Affordable housing and the Santa Monica Civic Auditorium – two issues impacted by the loss of redevelopment – were both on the City Council’s last Tuesday night agenda.
Both City Hall and members of the community have made no secret their respective desire to preserve affordable housing programs in Santa Monica and prevent the Civic Auditorium from being nothing more than a memory.
Thanks to a consent calendar item, county officials will be issuing bonds worth as much as $8 million to finance 41 affordable apartments in Santa Monica.
The bonds would be issued by the Housing Authority of the County of Los Angeles (HACLA) and would specifically fund affordable apartments at 1855 Ninth Street, 1450 Fourteenth Street, and 2006 Twentieth Street.
Through a resolution unanimously adopted by Council members June 11, City Hall would consent to HACLA issuing the bonds and issue or acquire a mortgage loan to finance the 41 affordable units.
Since HACLA would issue the bonds, that responsibility is off the City’s hands. Accordingly, so, too, is any obligation for Santa Monica to pay back the bonds.
According to City staff, subsidies currently offered by the State of California are expected to dry up by 2015.
“In an effort to preserve 41 affordable apartments, HACLA intends to restructure the financing of the (three properties), City staff stated. “HACLA proposes issuance of tax-exempt, multi-family mortgage revenue bonds as a potential subsidy source.”
Each of the units to be funded by this bond is owned by the County of Los Angeles as part of a single 99-year ground lease for all three properties. That lease was entered into in 1982.
All three properties are “subsidized by the State of California Housing and Community Development Department (HCD) through its Rental Housing Construction Program (RHCP), which provides financing to HACLA to construct, maintain, and operate affordable housing” there.

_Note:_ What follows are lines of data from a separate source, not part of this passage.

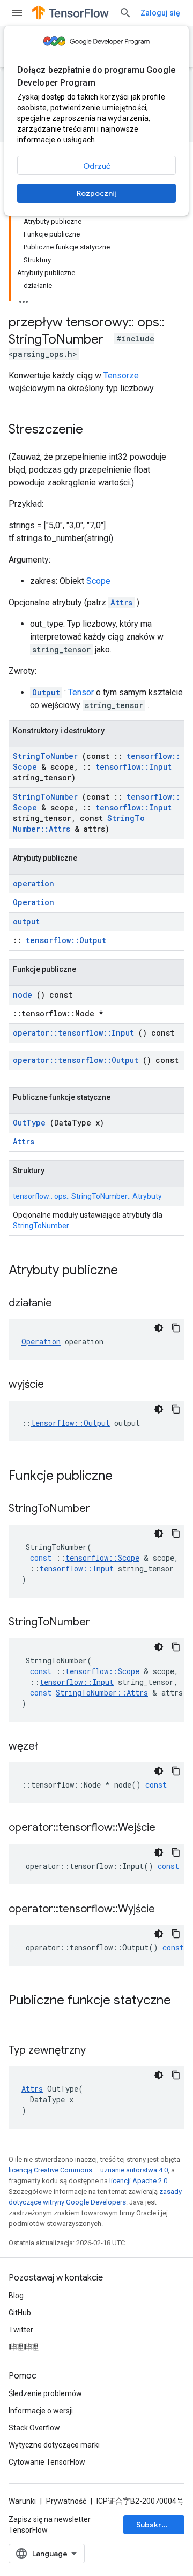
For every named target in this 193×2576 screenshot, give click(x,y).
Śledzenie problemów (45, 2393)
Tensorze (121, 375)
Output (46, 692)
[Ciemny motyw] (158, 1327)
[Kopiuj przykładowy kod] (175, 1327)
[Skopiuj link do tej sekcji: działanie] (65, 1303)
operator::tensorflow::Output (75, 1060)
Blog (16, 2295)
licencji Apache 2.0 (138, 2181)
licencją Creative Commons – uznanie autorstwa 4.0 (88, 2170)
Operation (33, 902)
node (22, 995)
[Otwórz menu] (17, 13)
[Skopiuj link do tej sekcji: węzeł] (51, 1747)
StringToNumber (45, 756)
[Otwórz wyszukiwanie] (125, 12)
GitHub (20, 2312)
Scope (98, 581)
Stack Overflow (34, 2427)
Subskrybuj (156, 2524)
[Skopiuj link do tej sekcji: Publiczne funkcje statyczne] (19, 2018)
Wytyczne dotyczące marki (54, 2445)
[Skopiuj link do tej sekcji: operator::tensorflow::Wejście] (169, 1828)
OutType (29, 1123)
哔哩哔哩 (24, 2347)
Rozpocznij (97, 193)
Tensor (81, 692)
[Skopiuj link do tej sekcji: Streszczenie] (94, 430)
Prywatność (66, 2501)
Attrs (121, 602)
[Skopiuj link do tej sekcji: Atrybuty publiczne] (132, 1271)
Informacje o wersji (41, 2410)
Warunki (22, 2501)
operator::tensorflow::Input (73, 1033)
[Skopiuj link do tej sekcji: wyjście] (57, 1385)
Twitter (21, 2330)
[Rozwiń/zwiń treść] (23, 298)
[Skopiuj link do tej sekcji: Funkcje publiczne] (126, 1476)
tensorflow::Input (133, 767)
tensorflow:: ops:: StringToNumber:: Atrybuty (87, 1196)
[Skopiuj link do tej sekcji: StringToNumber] (103, 1509)
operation (33, 883)
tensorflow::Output (66, 940)
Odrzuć (96, 166)
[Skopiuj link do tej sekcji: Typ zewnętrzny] (99, 2051)
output (26, 921)
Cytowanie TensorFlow (47, 2462)
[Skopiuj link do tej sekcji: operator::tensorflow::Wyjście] (168, 1909)
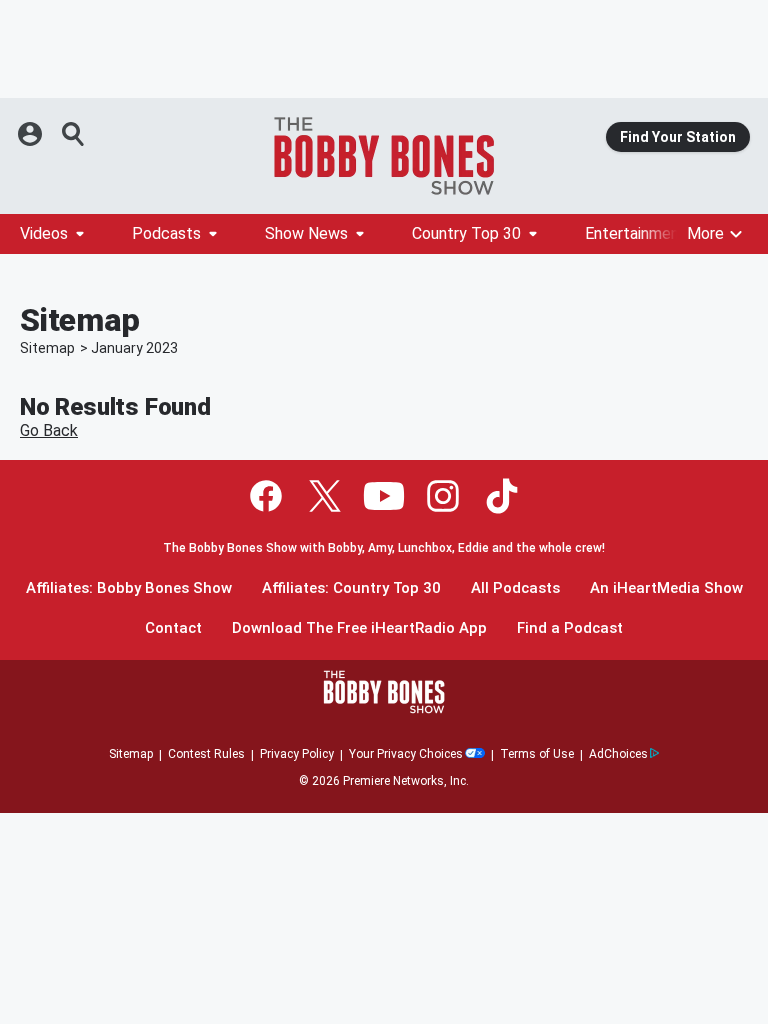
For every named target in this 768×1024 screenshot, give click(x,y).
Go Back (49, 430)
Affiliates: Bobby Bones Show (129, 588)
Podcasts (166, 233)
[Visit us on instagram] (443, 496)
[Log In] (32, 134)
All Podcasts (515, 588)
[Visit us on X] (325, 496)
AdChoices (618, 754)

When it was determined by state officials that the RHCP and the HCD would no longer be able to subsidize the three properties at a financially sustainable level beyond 2015, the County of Los Angeles was approached to find alternate sources of funding.

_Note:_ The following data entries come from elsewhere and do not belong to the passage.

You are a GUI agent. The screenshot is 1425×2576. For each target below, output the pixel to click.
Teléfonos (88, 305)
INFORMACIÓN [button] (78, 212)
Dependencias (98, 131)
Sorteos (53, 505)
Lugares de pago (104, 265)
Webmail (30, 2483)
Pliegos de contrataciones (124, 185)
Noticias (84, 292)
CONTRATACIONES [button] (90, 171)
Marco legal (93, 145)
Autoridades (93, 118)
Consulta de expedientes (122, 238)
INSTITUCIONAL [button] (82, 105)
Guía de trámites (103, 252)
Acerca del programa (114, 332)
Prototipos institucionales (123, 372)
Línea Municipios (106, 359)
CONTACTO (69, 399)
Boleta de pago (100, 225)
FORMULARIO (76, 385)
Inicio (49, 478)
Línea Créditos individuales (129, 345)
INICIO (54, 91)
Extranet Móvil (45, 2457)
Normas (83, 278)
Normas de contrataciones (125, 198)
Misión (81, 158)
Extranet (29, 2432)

“Without the continued HCD subsidy, continued operation of the Properties as affordable housing is not financially viable because rental income from the very low-income residents is insufficient to fund operating expenses,” City staff stated. “In order to preserve the 41 affordable apartments, HACLA has identified federal tax credits, tax-exempt multi-family revenue bonds, and Section 8 project-based vouchers as appropriate financial restructuring mechanisms for the Properties.”
The HACLA plans to seek low-income housing tax credits from the California Tax Credit Allocation Committee (CTCAC).

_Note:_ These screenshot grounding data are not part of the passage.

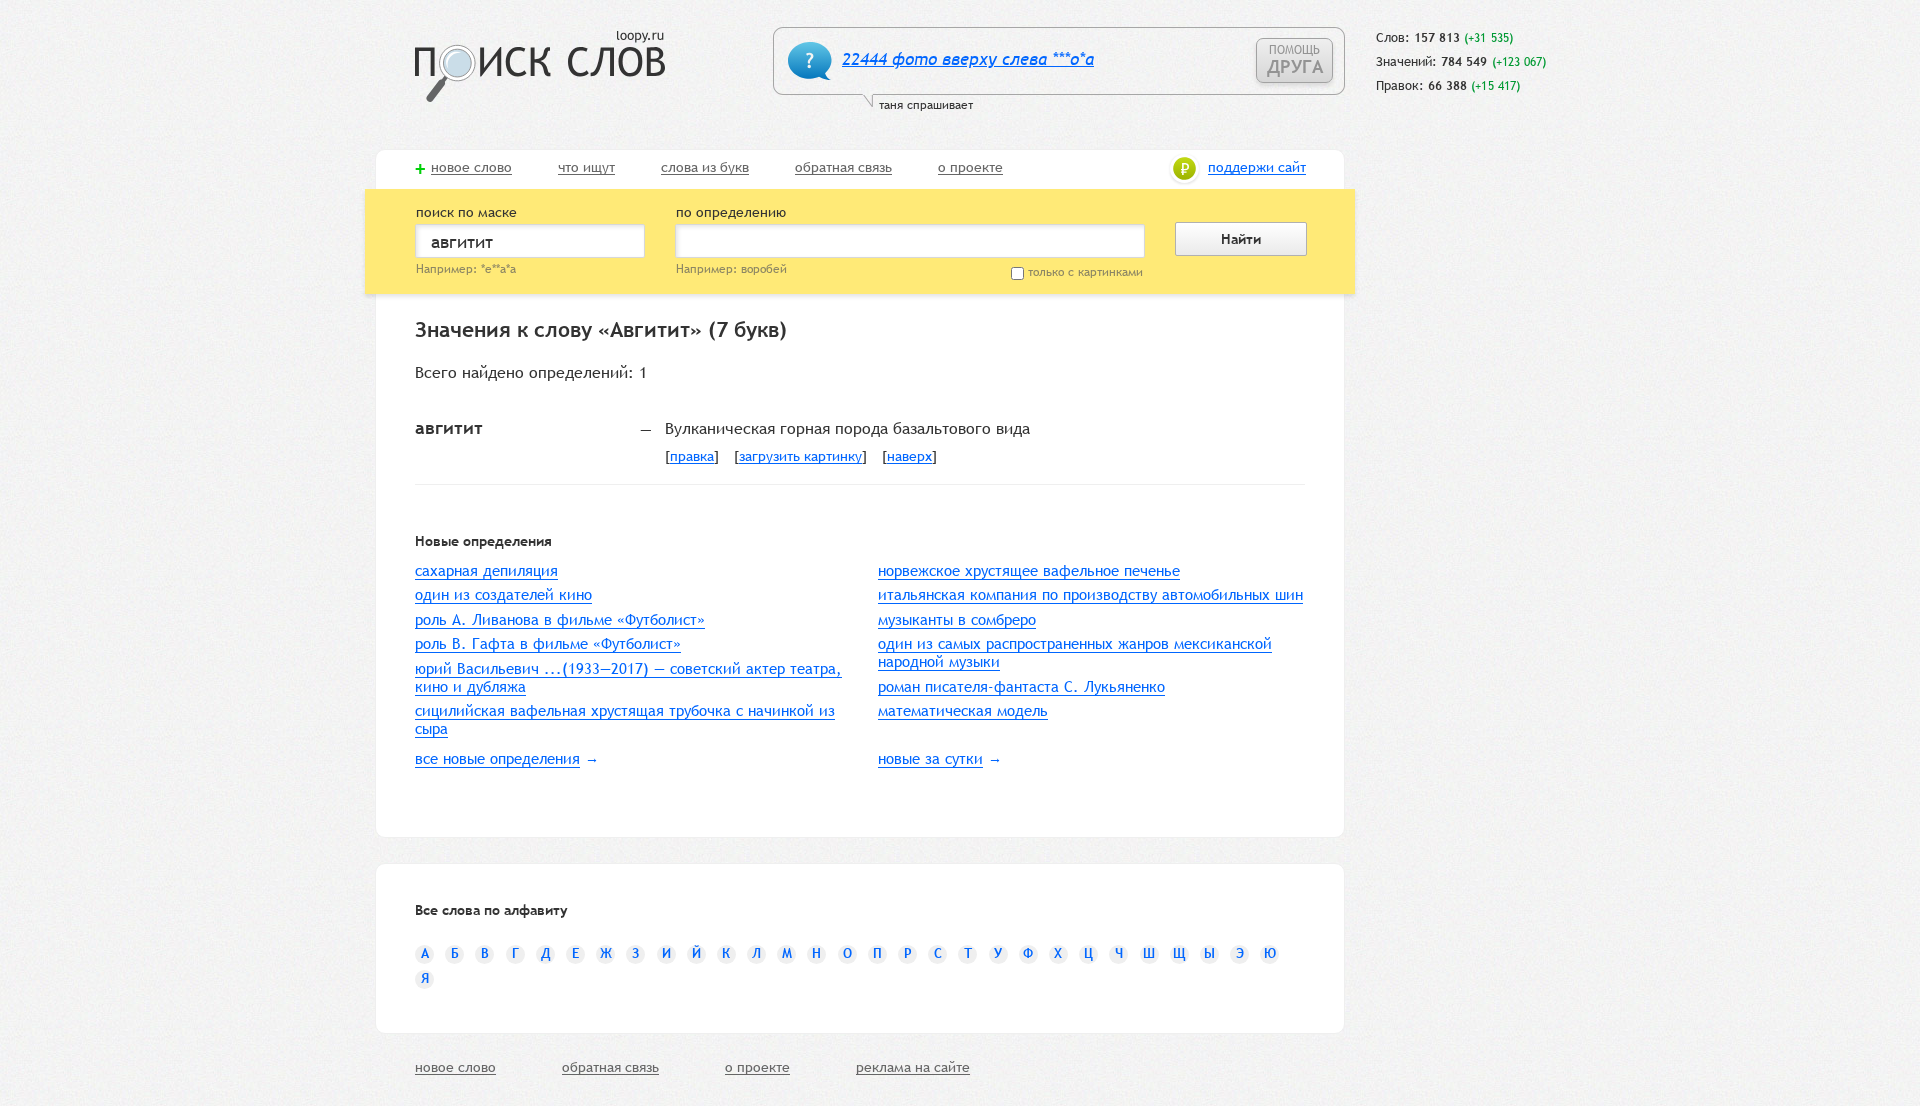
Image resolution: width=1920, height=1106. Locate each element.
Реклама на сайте (913, 1068)
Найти (1241, 239)
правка (692, 457)
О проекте (970, 168)
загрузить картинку (800, 457)
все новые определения (497, 758)
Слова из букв (705, 168)
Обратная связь (843, 168)
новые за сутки (930, 758)
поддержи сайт (1257, 168)
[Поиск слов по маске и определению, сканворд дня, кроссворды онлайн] (540, 66)
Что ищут (586, 168)
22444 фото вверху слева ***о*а (968, 59)
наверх (909, 457)
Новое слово (471, 168)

Should they be issued, the bonds would be tax-exempt and assist both the County and City to financially restructure each of the three properties to maintain 41 affordable housing units.
The council’s decision to go along with the bond follows an ordinance modification earlier this year that allowed developers to potentially fast track their respective projects if it provided as many affordable units as possible.
When the current council met in December 2012, it had directed staff to search for ways to bolster revenues to City Hall in an attempt to infuse cash into Santa Monica’s affordable housing programs.
Until 2012, City Hall regularly funded affordable housing programs with redevelopment funds. However, after Gov. Jerry Brown successfully campaigned to shut down redevelopment agencies across the state, funding for affordable housing programs in Santa Monica was almost immediately jeopardized.
Mayor Pro Tem Terry O’Day was not present at the June 11 council meeting.